Bir iş yerinde kendi başımıza mücadele edip kazanmak gibi bir şansımız yok. O yüzden birlik olmak zorundayız zaten patronların yapmak istediği de bizleri ayırmak. Biz işçiler, aynı ücreti aldığımızda ve zam dönemlerinde de aynı oranda zam aldığımızda, birbirimize daha çok güvenerek daha kolay hep birlikte tepki verebiliriz.
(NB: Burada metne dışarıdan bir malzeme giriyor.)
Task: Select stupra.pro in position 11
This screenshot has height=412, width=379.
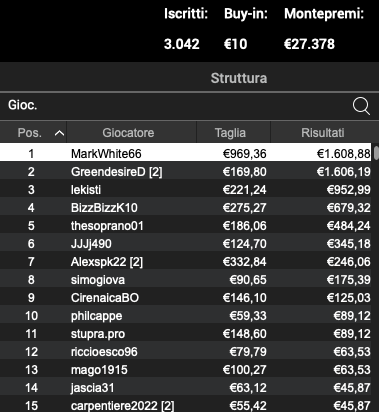Action: 185,333
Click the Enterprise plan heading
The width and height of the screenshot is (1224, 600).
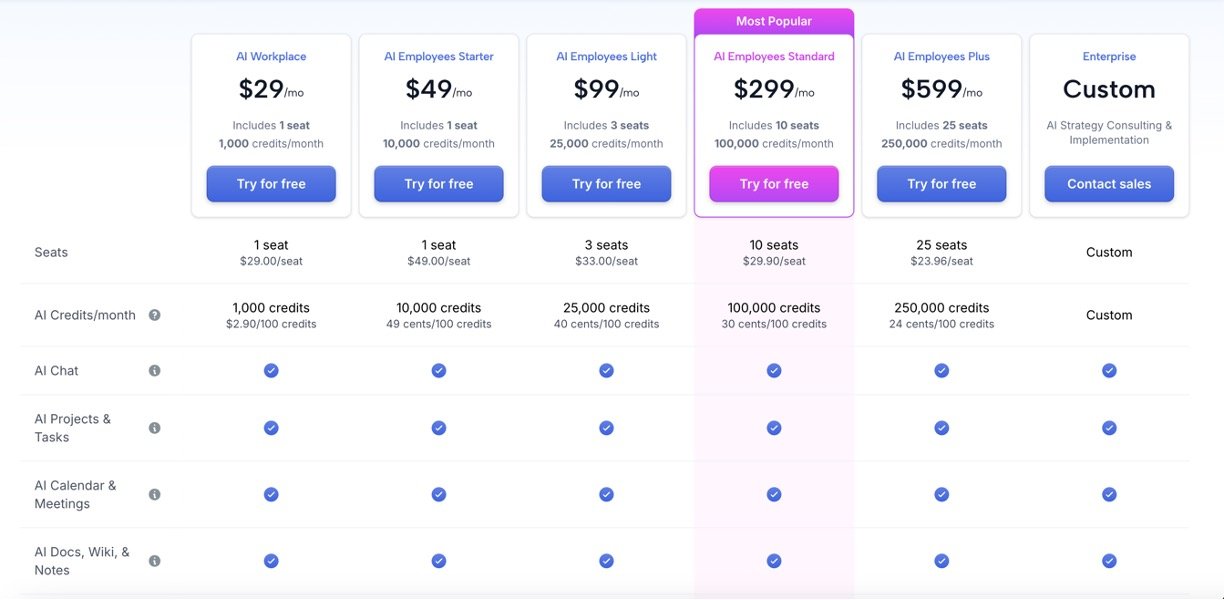pos(1109,57)
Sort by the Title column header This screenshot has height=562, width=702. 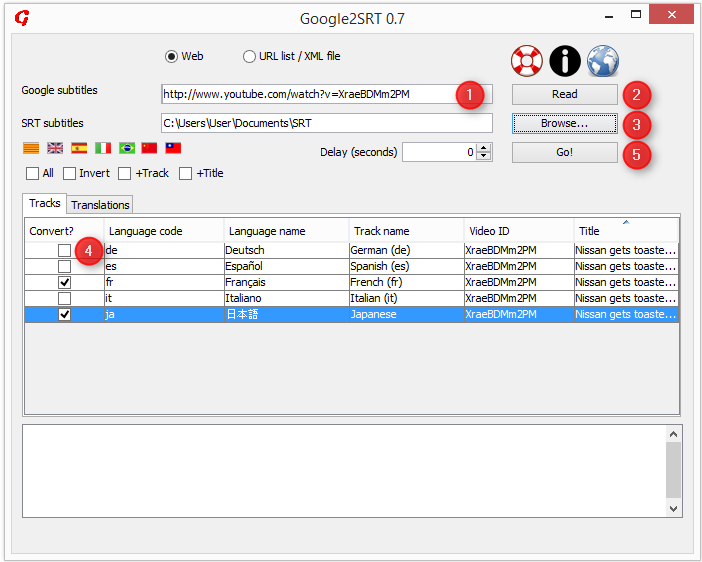(x=625, y=231)
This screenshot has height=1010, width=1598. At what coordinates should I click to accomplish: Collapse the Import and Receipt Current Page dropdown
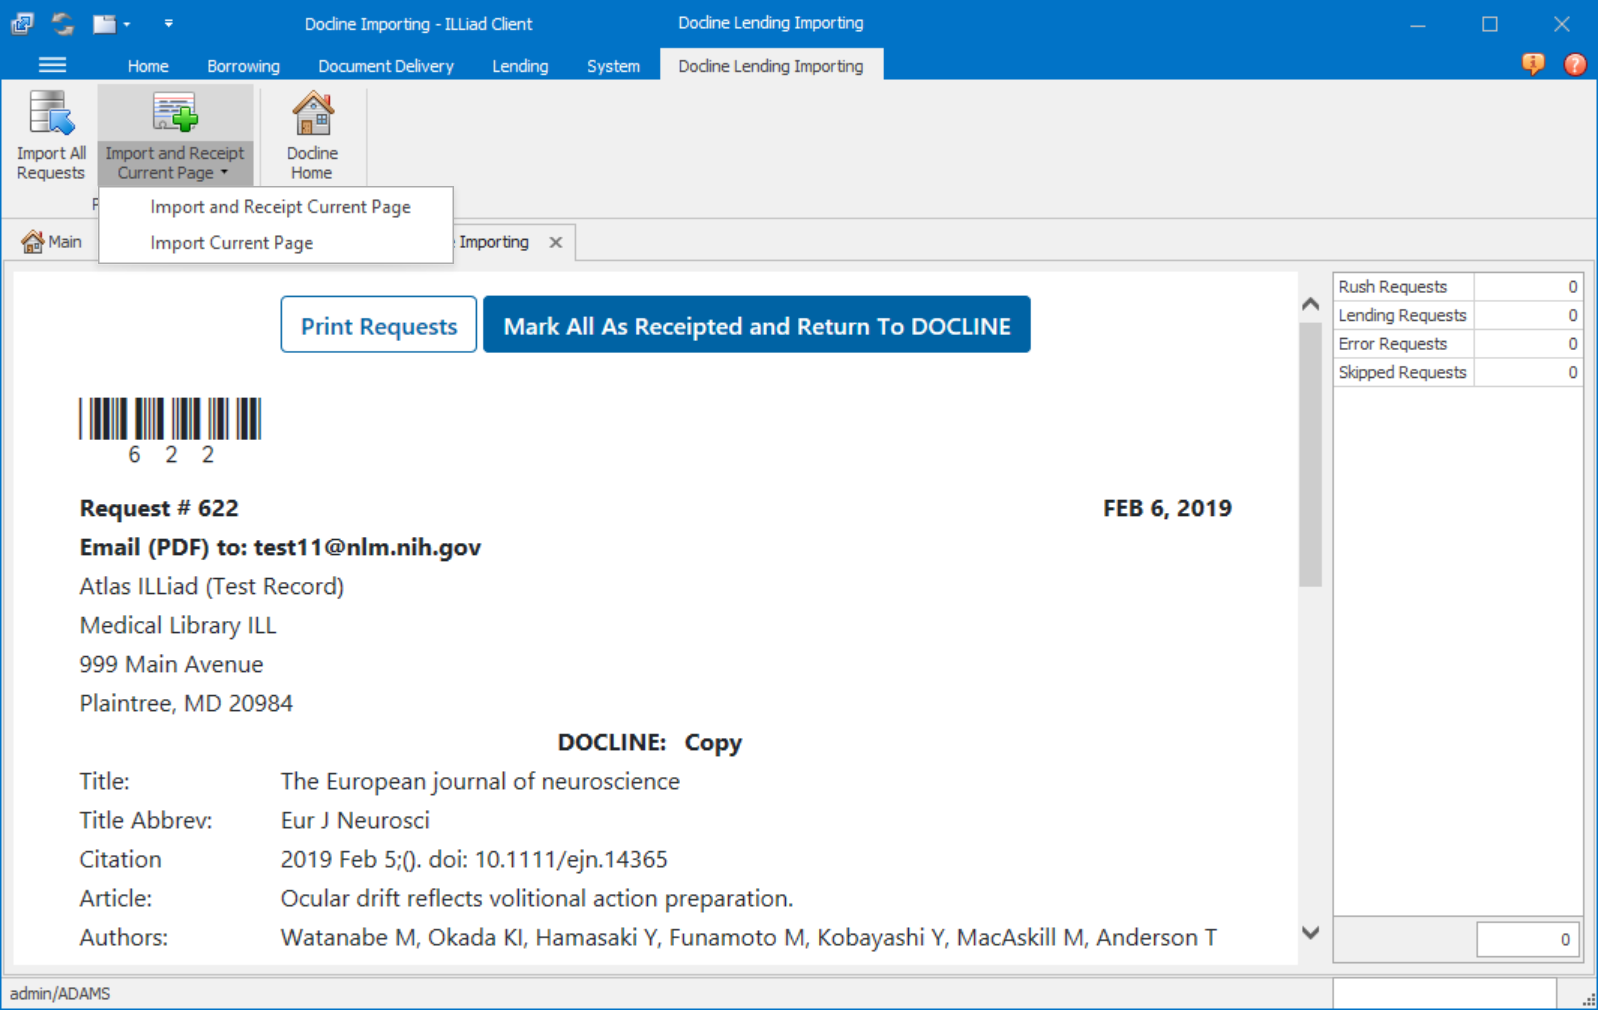224,173

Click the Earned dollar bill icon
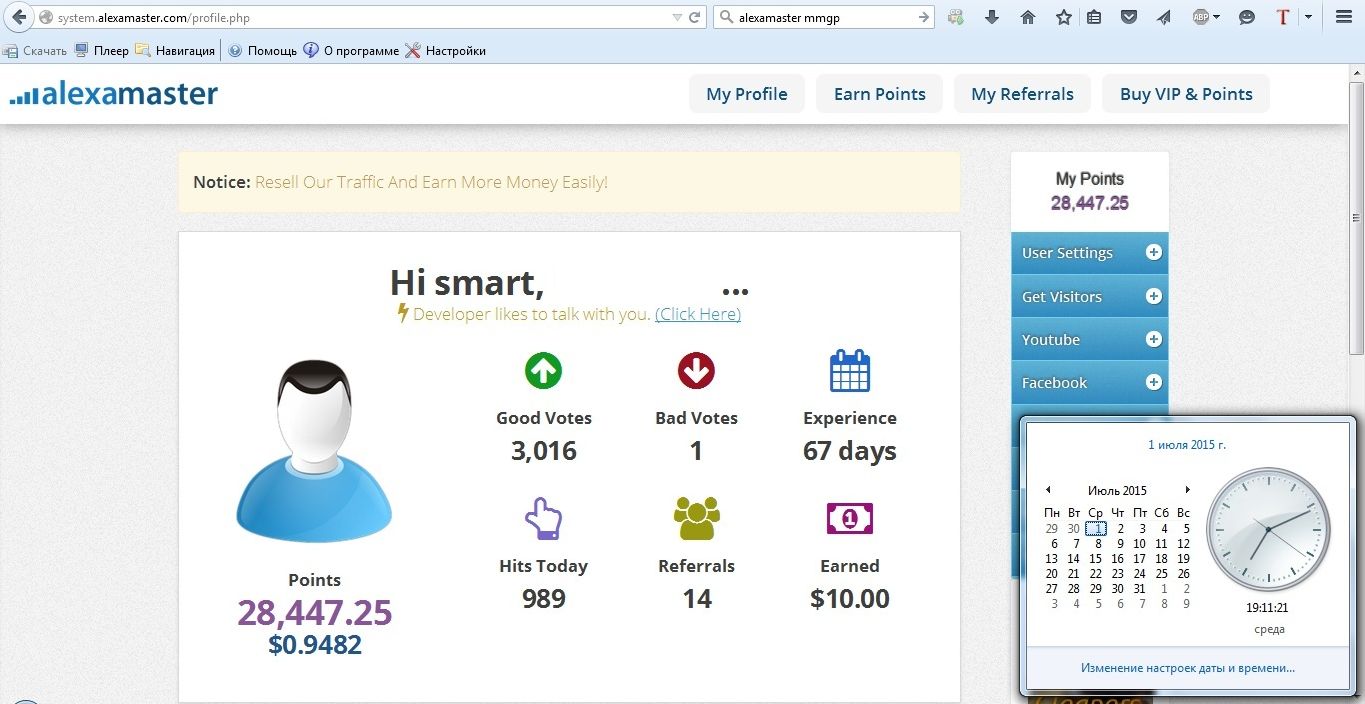850,518
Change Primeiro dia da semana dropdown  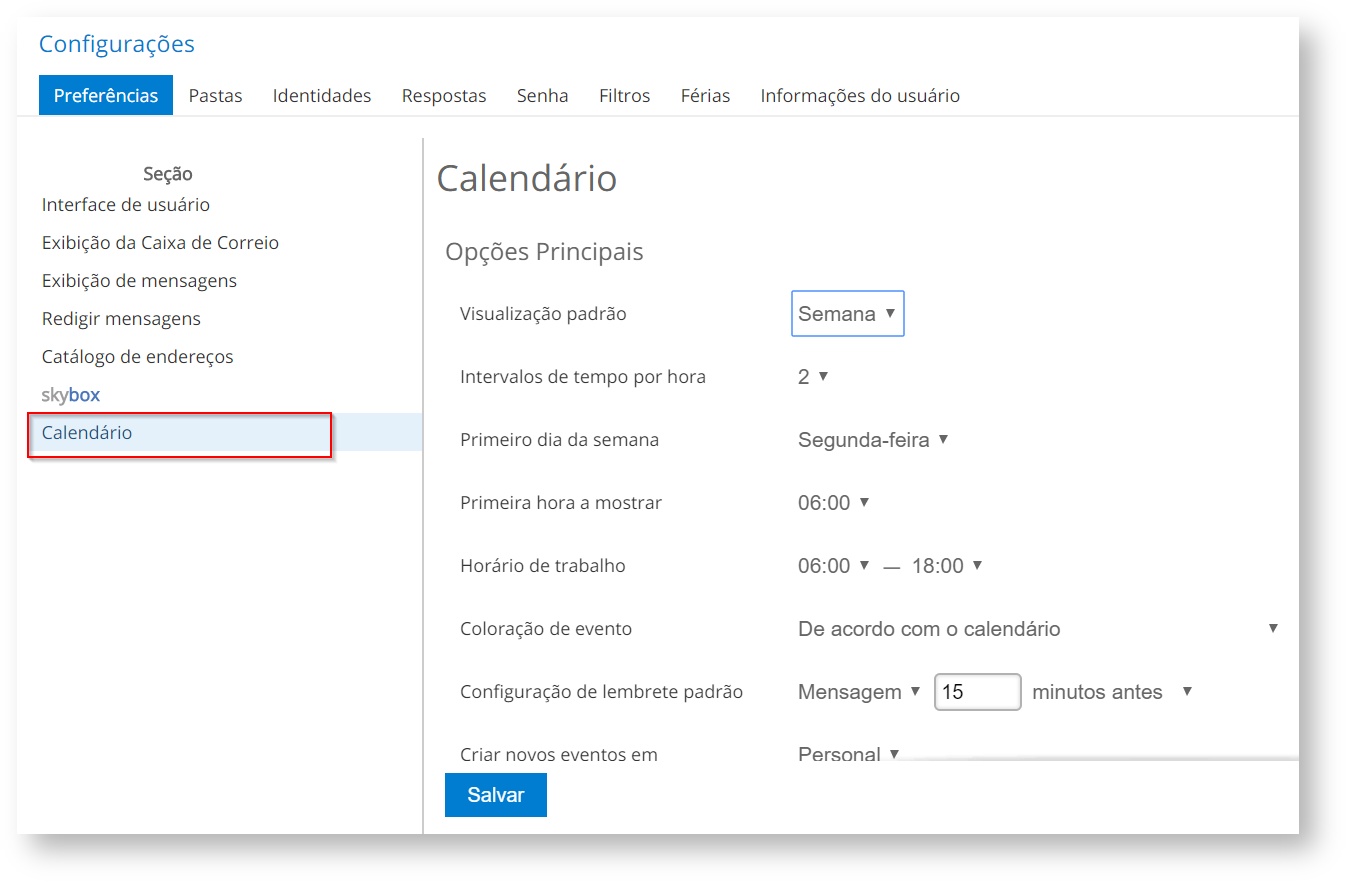click(872, 440)
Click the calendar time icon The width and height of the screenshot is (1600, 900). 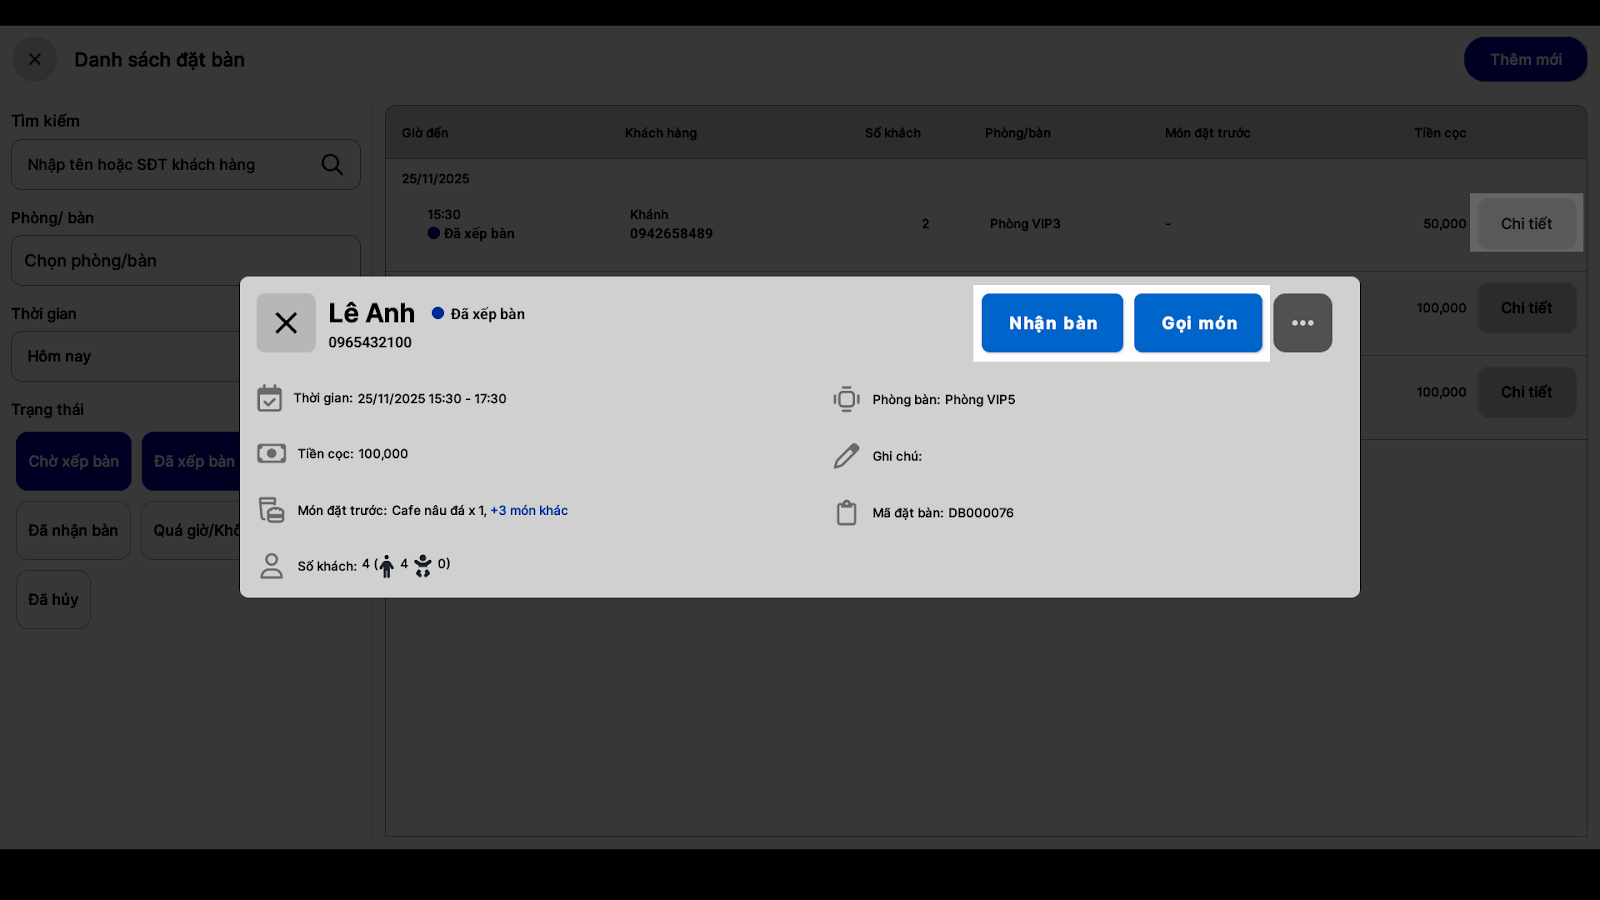270,398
Ama patronlar bunu bildiklerinden, bu durumla karşı karşıya kalmamak için bizlere örgütsüz olduğumuzda ayrı oranlarda zam yapıyorlar ve aynı işi yapan işçilere farklı maaşlar veriyorlar. Yapılan farklı zamlar, biz işçiler arasında: “Ben daha fazla zam aldım az olana niye yardım edeyim ki? Az zam alan düşünsün.”, “Fazla zam alan bizden değildir.” gibi düşünceleri doğuruyor. Ama biz böyle düşündükçe hiçbir zaman hakımız olanı alamayız.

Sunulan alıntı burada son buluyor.